Reproduce each of the following entries word for word.
┌──
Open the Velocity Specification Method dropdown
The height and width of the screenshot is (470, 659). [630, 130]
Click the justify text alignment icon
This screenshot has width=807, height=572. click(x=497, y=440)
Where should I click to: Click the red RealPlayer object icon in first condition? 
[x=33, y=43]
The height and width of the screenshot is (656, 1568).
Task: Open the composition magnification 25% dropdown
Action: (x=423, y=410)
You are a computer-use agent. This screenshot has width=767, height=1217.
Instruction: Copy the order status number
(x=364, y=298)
└──
Answer to the problem
Open the Velocity Specification Method dropdown
The height and width of the screenshot is (470, 659). [630, 130]
Click the justify text alignment icon
This screenshot has width=807, height=572. click(x=497, y=440)
Where should I click to: Click the red RealPlayer object icon in first condition? 
[x=33, y=43]
The height and width of the screenshot is (656, 1568).
Task: Open the composition magnification 25% dropdown
Action: (x=423, y=410)
You are a computer-use agent. This screenshot has width=767, height=1217.
Instruction: Copy the order status number
(x=364, y=298)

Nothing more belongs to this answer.